A vertical spring with a spring constant of 400 N/m is mounted on the floor. From directly above the spring, which is unstrained, a 0.30 kg block is dropped from rest. It collides with and sticks to the spring, which is compressed by 2.7 cm in bringing the block to a momentary halt. Assuming air resistance is negligible, from what height (in cm) above the compressed spring was the block dropped?
To find the height from which the block was dropped, we can use the principle of conservation of mechanical energy. The total mechanical energy of the system (block + spring) is conserved throughout the motion.
The total mechanical energy is the sum of the potential energy (PE) and the kinetic energy (KE).
Initially, when the block is at rest, it only has potential energy at height h:
PE_initial = m * g * h
Where:
m = mass of the block (0.30 kg)
g = acceleration due to gravity (9.8 m/s²)
When the block lands on the spring, the potential energy is converted into the elastic potential energy stored in the compressed spring.
The elastic potential energy stored in a spring is given by the equation:
PE_spring = (1/2) * k * x²
Where:
k = spring constant (400 N/m)
x = compression of the spring (2.7 cm = 0.027 m)

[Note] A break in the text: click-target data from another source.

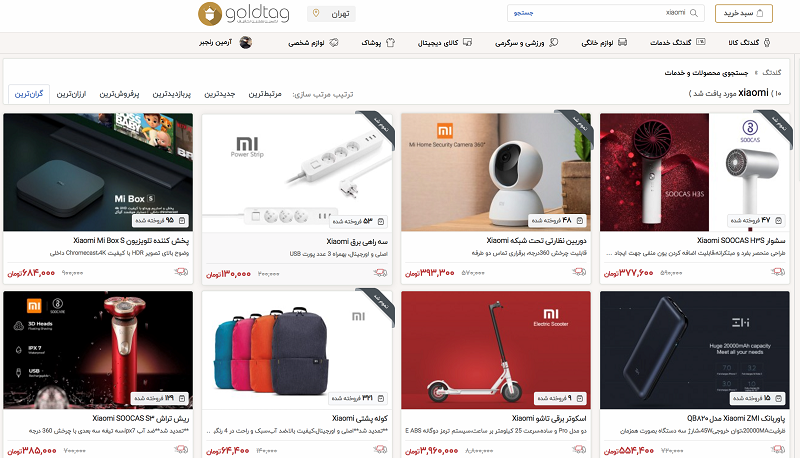
Task: Click the Xiaomi power strip title link
Action: [357, 241]
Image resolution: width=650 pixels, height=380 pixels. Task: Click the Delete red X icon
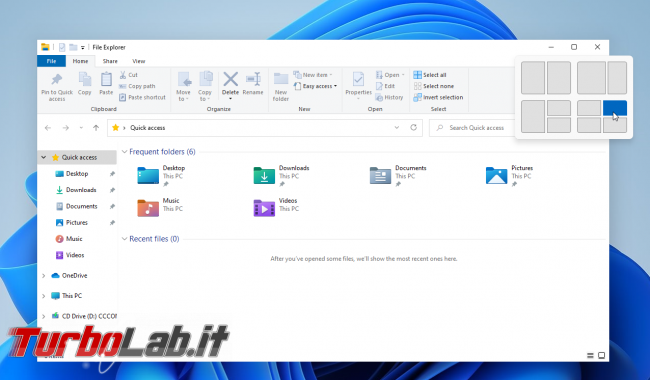tap(230, 79)
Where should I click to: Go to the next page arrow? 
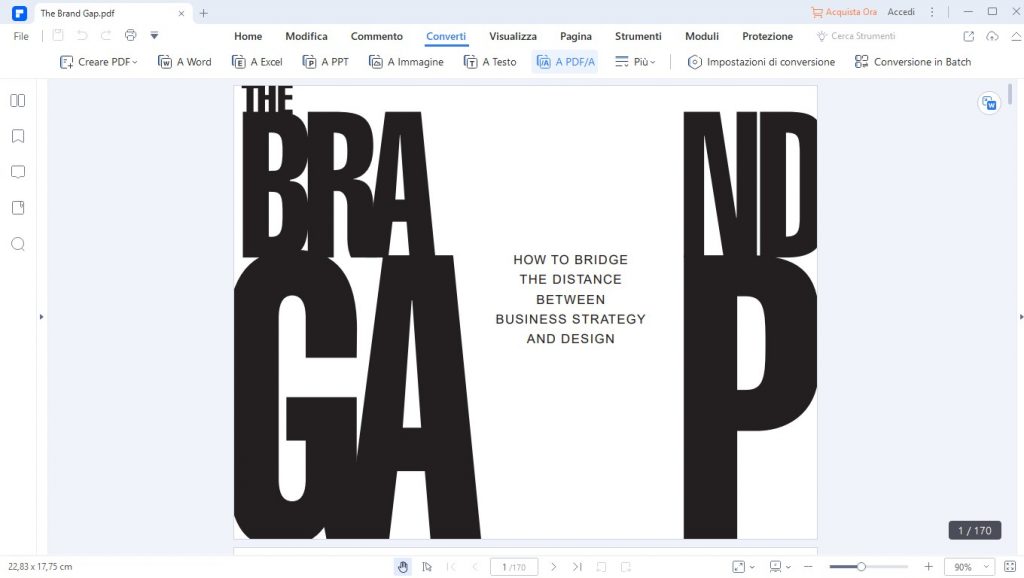(554, 567)
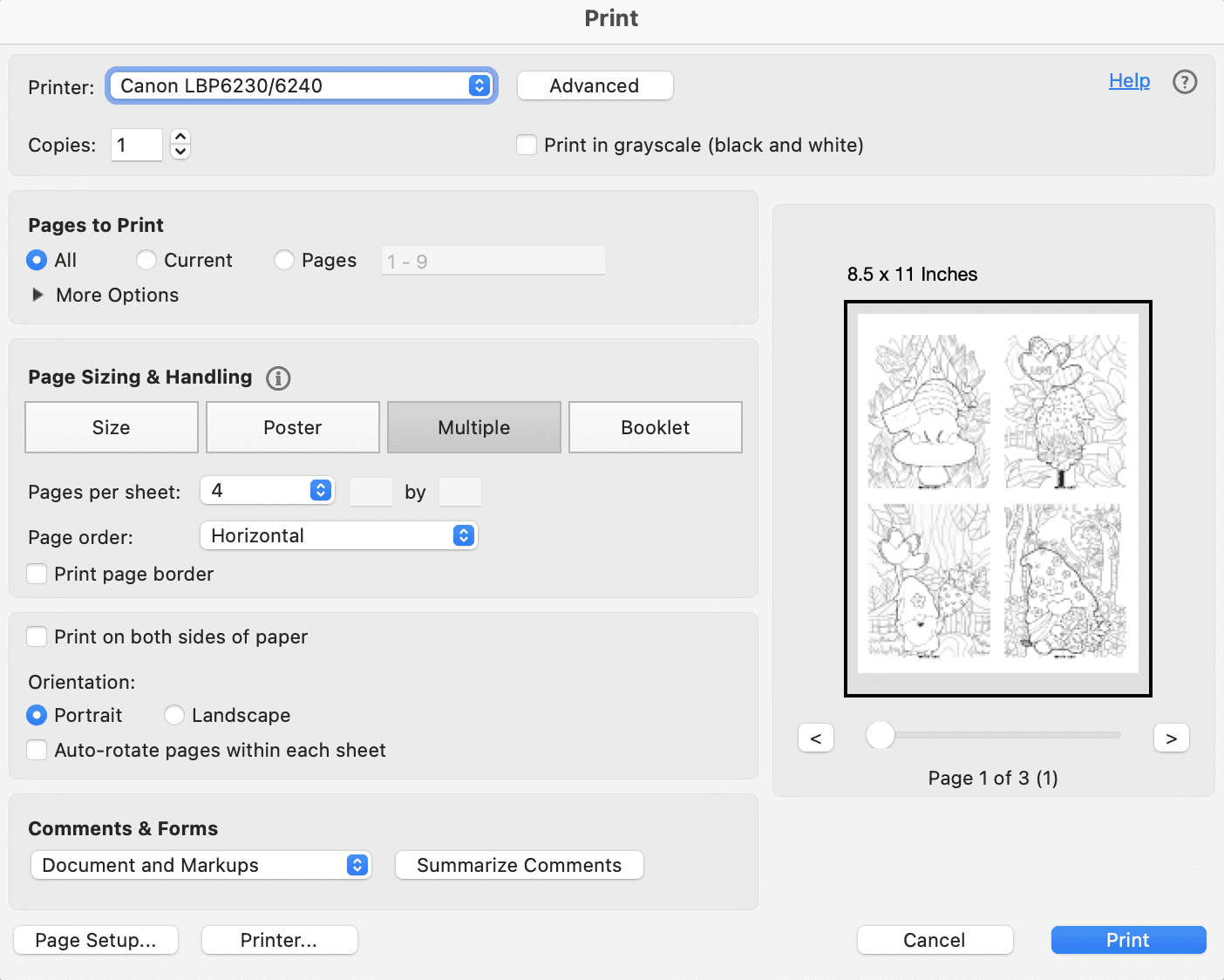Viewport: 1224px width, 980px height.
Task: Enable Print in grayscale
Action: [x=527, y=145]
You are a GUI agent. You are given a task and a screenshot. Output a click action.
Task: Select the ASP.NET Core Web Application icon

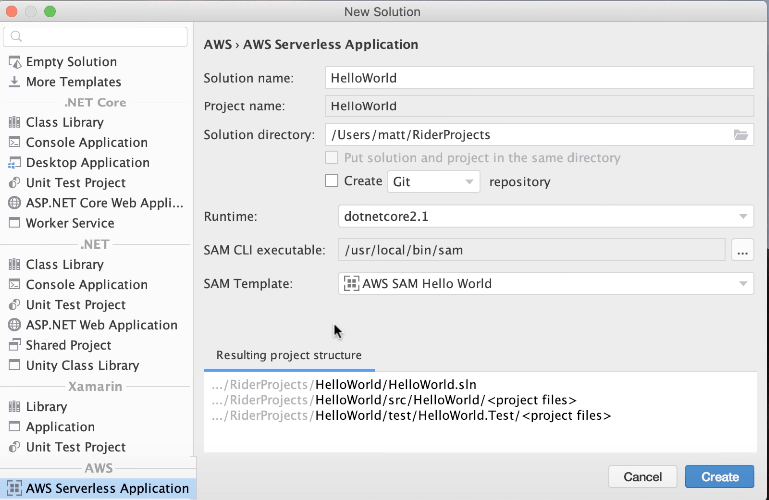(14, 203)
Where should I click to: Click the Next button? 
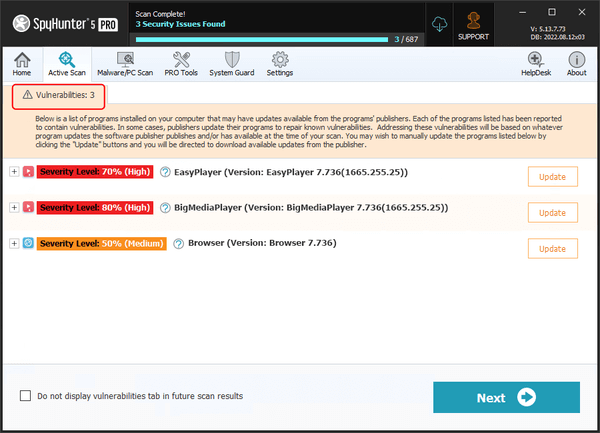pyautogui.click(x=506, y=397)
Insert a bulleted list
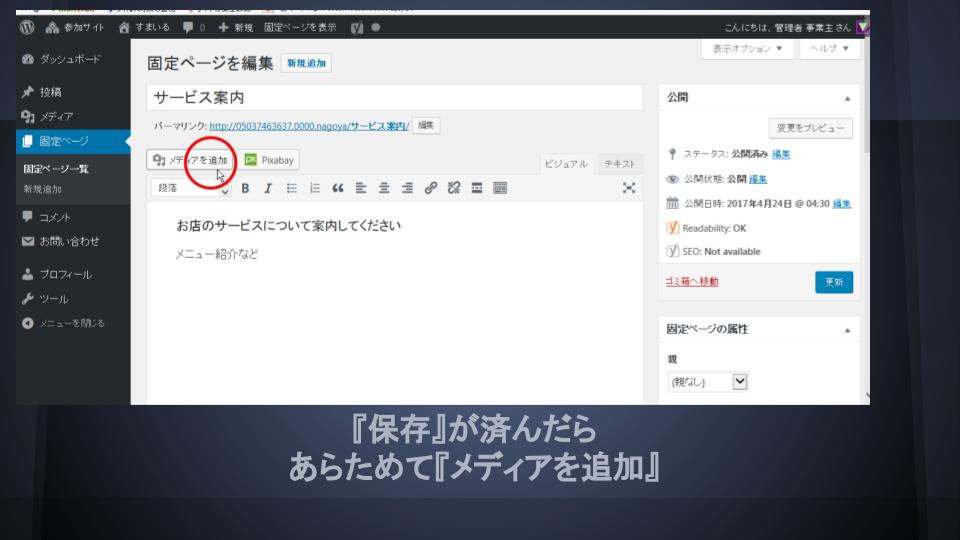The width and height of the screenshot is (960, 540). pos(290,188)
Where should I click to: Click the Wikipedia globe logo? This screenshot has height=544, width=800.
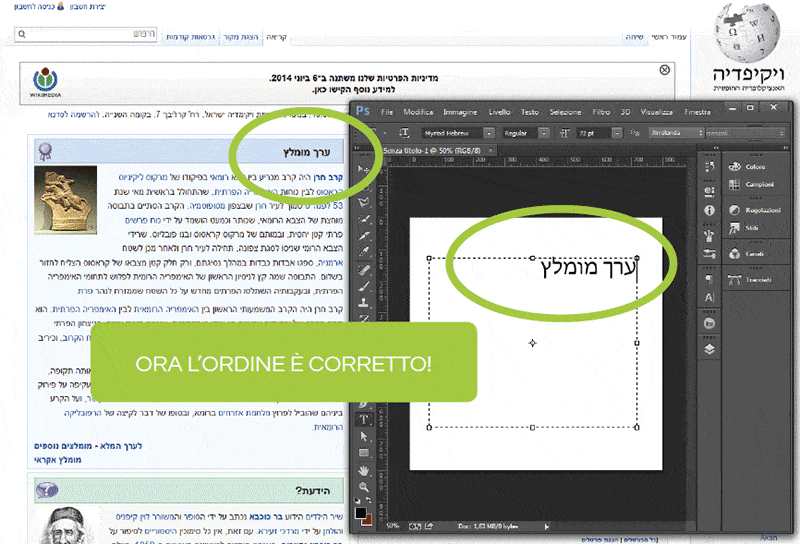pyautogui.click(x=747, y=34)

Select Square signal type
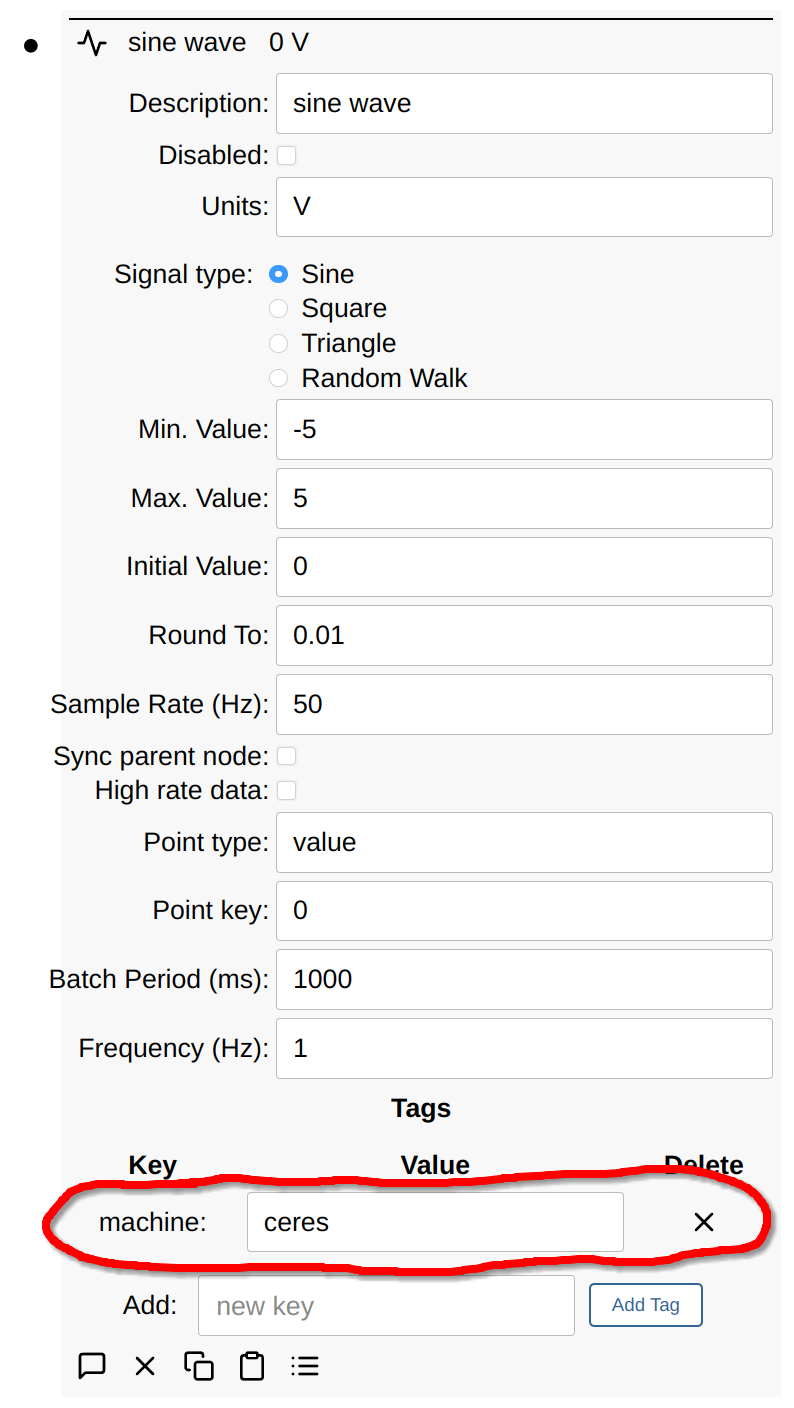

Finally, when the block comes to a momentary halt, all its energy is stored in the compressed spring. At this point, the block is at its maximum compression, so its potential energy is zero.
Equating the initial potential energy to the spring potential energy, we have:
PE_initial = PE_spring
m * g * h = (1/2) * k * x²
Plugging in the given values:
(0.30 kg) * (9.8 m/s²) * h = (1/2) * (400 N/m) * (0.027 m)²
Now, solve for h:
h = [(1/2) * (400 N/m) * (0.027 m)²] / [(0.30 kg) * (9.8 m/s²)]
Calculate the value:
h ≈ 3.29 meters or 329 cm
Therefore, the block was dropped from a height of approximately 329 cm above the compressed spring.